La fragilità delle strutture statali e militari di fronte alla spinta talebana

Prima del tracollo, la comunità internazionale si era profilata alcuni scenari, secondo Ruscio: si sarebbe arrivati a un governo di coalizione con i Talebani oppure si sarebbe arrivati a un governo talebano attraverso un colpo di Stato. “I Talebani non hanno voluto sentire ragioni e hanno voluto prendere il potere con la forza. La seconda cosa che è andata male – analizza ancora Ruscio – è che, nel momento in cui si è proceduto a un ritiro militare affrettato, tra gli stessi afghani è circolata la rassegnazione e l’intero esercito si è letteralmente liquefatto”.  Ruscio spiega inoltre di non condividere l’opinione per cui i Talebani rappresenterebbero l’Afghanistan. A parte alcune zone dove si è indifferenti alla forma di governo perché prevalgono gli usi che comprendono, per esempio, di non mandare i figli a scuola, per il resto l’Afghanistan non è più quello di vent’anni fa: “C’erano persone competenti che lavoravano a progetti. Si è anche lavorato molto nelle zone rurali. Il problema è che le strutture statali e militari – precisa – non erano in grado di sopportare questa spinta. E comunque la presenza straniera non è mai stata molto apprezzata”.

Strade, ospedali, programmi educativi: i frutti dell’impegno nel Paese

Lo sforzo della comunità internazionale in generale è stato enorme. Due terzi del bilancio dello Stato veniva sostenuto dai donatori internazionali.
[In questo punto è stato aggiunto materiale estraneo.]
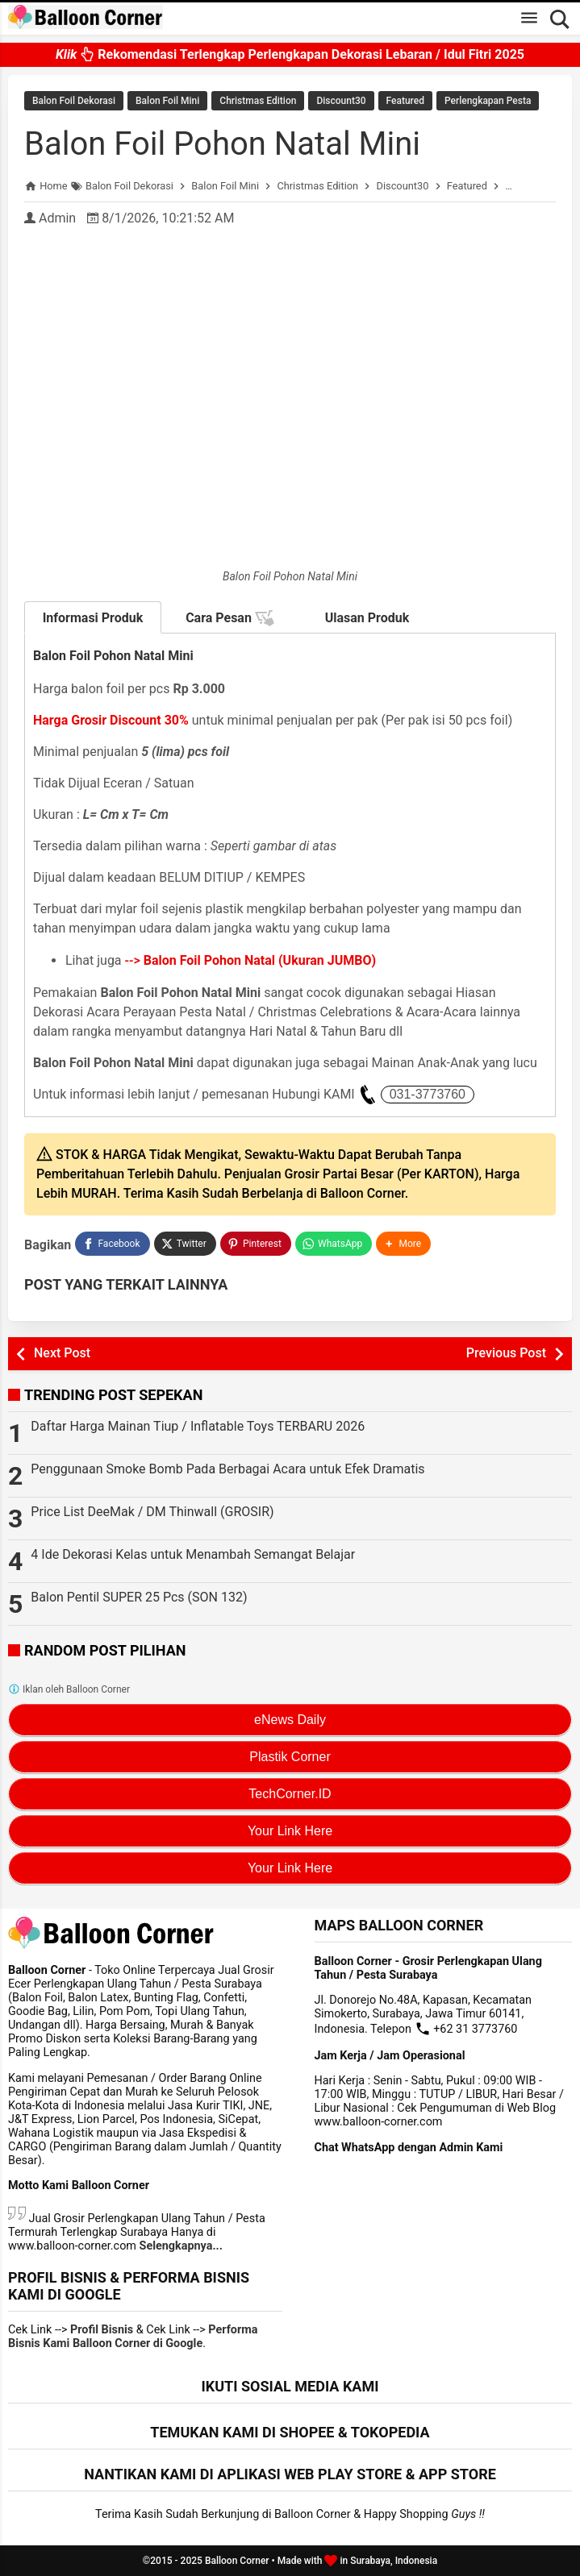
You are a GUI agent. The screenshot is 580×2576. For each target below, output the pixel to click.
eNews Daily (290, 1719)
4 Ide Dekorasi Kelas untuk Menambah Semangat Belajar (193, 1554)
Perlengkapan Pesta (487, 100)
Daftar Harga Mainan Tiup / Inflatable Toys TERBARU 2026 (198, 1426)
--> (251, 960)
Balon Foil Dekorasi (73, 100)
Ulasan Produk (367, 617)
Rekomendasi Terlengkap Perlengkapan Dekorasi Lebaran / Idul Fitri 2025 (290, 54)
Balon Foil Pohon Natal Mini (222, 144)
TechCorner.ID (289, 1794)
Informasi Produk (93, 617)
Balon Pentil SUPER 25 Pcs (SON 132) (139, 1597)
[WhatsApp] (333, 1244)
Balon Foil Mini (167, 100)
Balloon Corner (237, 2560)
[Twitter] (185, 1244)
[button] (403, 1244)
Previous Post (506, 1353)
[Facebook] (112, 1244)
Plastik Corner (289, 1757)
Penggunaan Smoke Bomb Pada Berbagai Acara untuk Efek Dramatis (227, 1469)
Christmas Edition (257, 100)
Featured (405, 100)
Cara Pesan (230, 618)
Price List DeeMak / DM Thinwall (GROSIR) (152, 1511)
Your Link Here (290, 1831)
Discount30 (340, 100)
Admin (57, 218)
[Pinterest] (255, 1244)
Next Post (62, 1353)
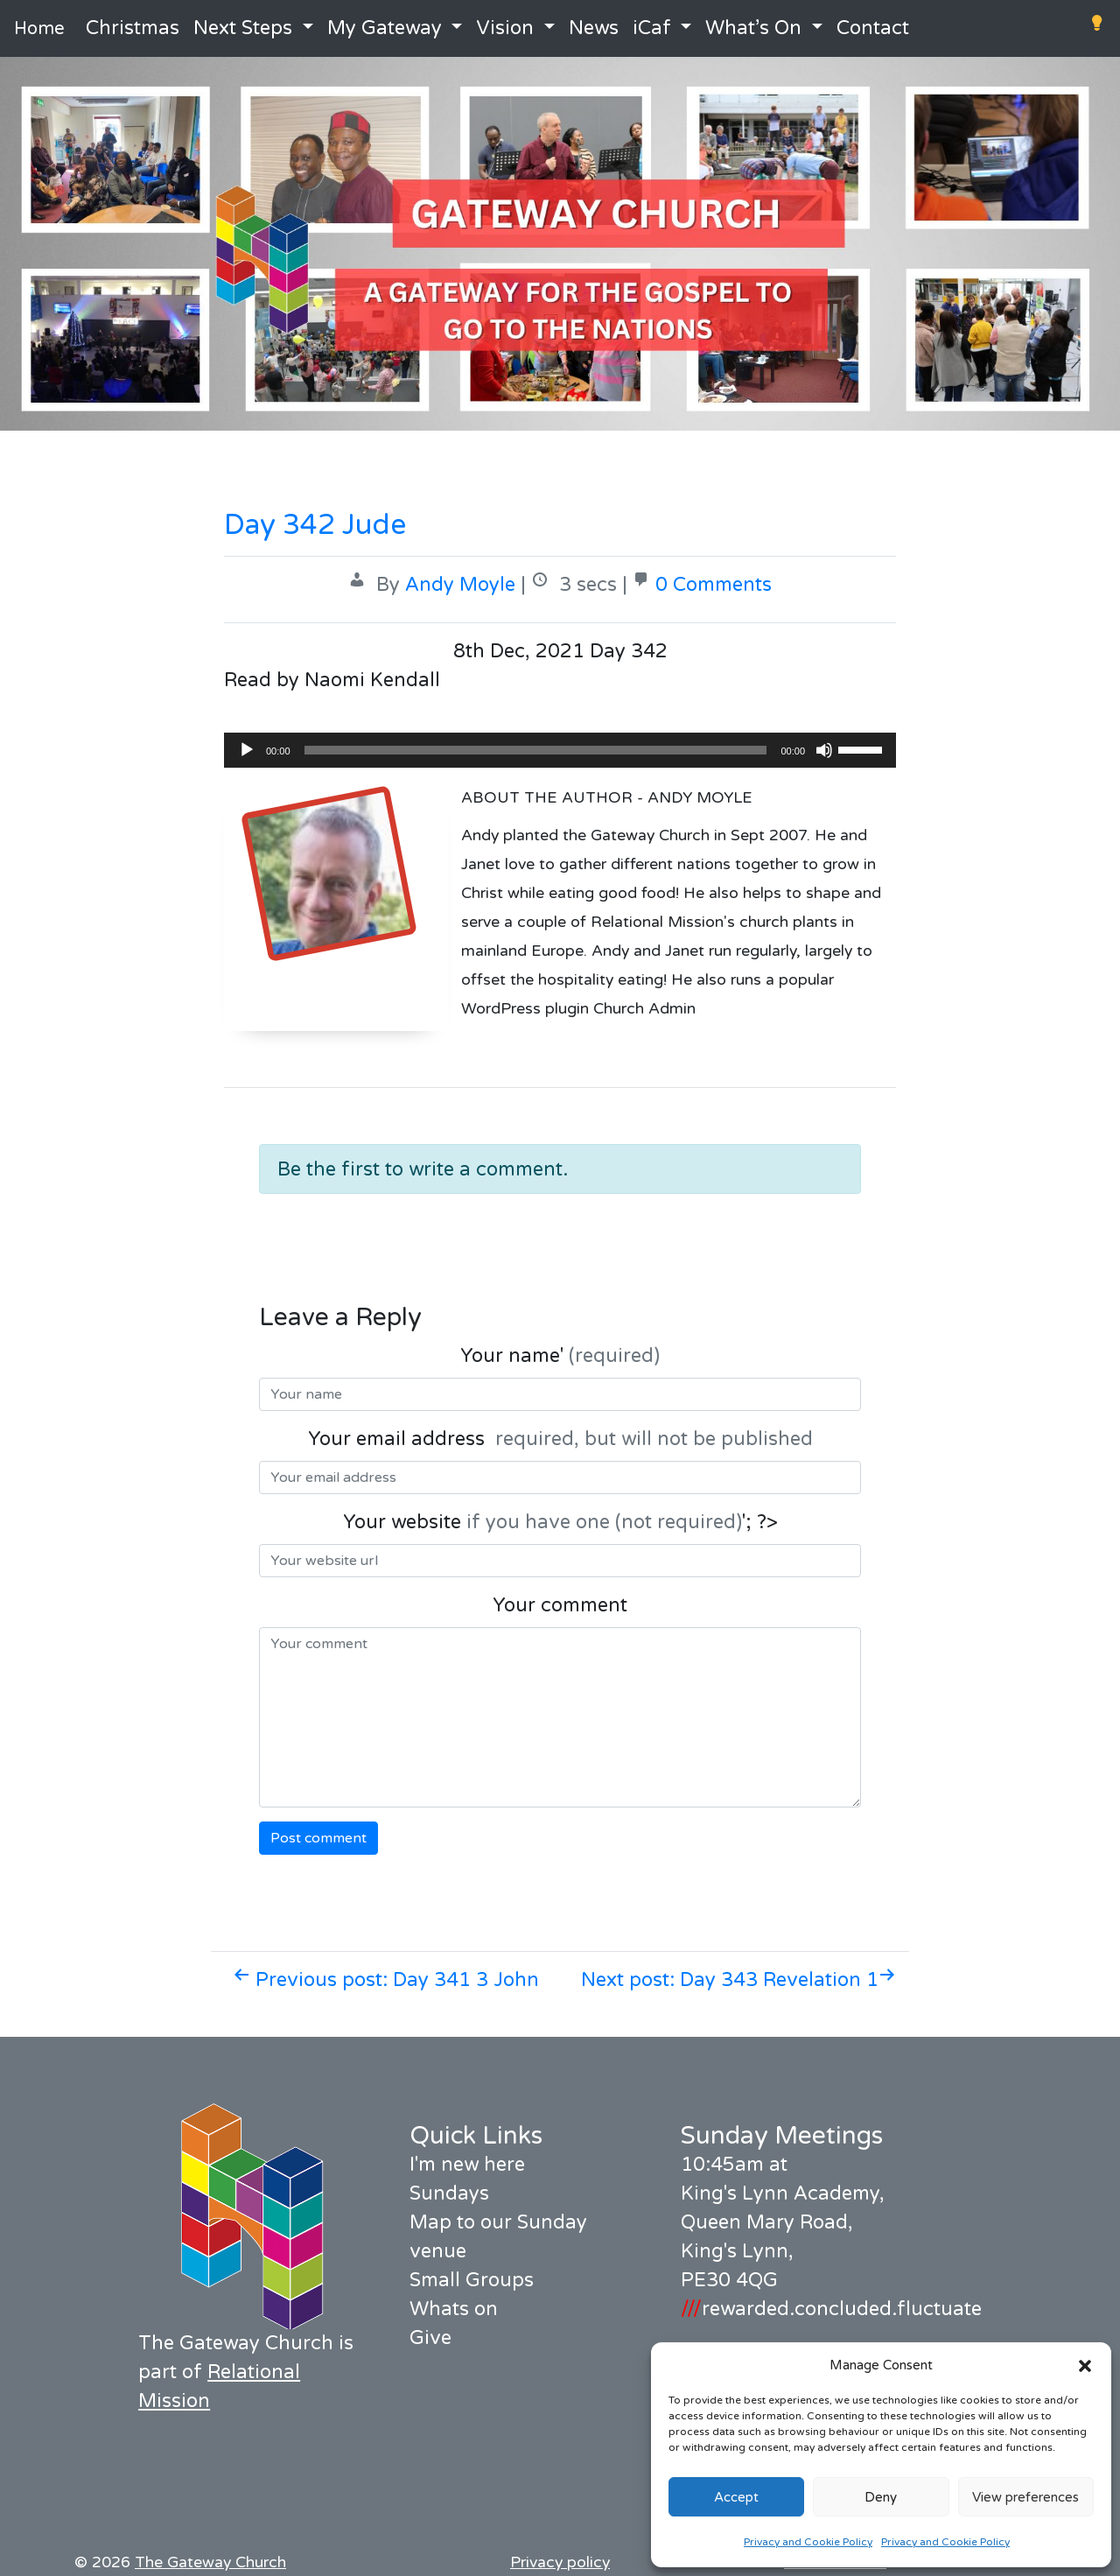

Sanità, istruzione, servizi agricoli, infrastrutture, pensioni. Noi ci siamo concentrati sulla sanità: abbiamo aperto reparti ustionati, cardiochirurgia, gratuita, il centro ambulanze di Herat, abbiamo rafforzato ospedali. Moltisimi interventi a favore delle donne. Costruito diverse strade. L’Afghanistan è grande due volte e mezzo l’Italia, aveva 10mila km di strade, niente. Abbiamo edificato strade che permettevano di arrivare nei luoghi in tempi ragionevoli e in tutte le condizioni climatiche. Poter portare i prodotti agricoli nei mercati e poterle vendere.

Il timore che le energie profuse siano vanificate

Quanto rischia di andare disperso il lavoro fatto? “Io credo che dipenderà dal tipo di governo che verrà messo in piedi e dall’atteggiamento dei Talebani”, risponde Ruscio. “Se ripeteranno l’atteggiamento avuto alla fine degli anni Novanta con l’applicazione della Sharia, temo che il Paese andrà indietro. Bisognerà avere la certezza di interagire con una struttura che consenta di gestire i programmi sanitari, educativi e che questi siano a favore della collettività. Sappiamo infatti che i Talebani già presenti nel territorio sono interessati a continuare le attività già avviate, ma il problema è l’estensione a tutti. Il problema poi resta come finanziare queste stesse attività”.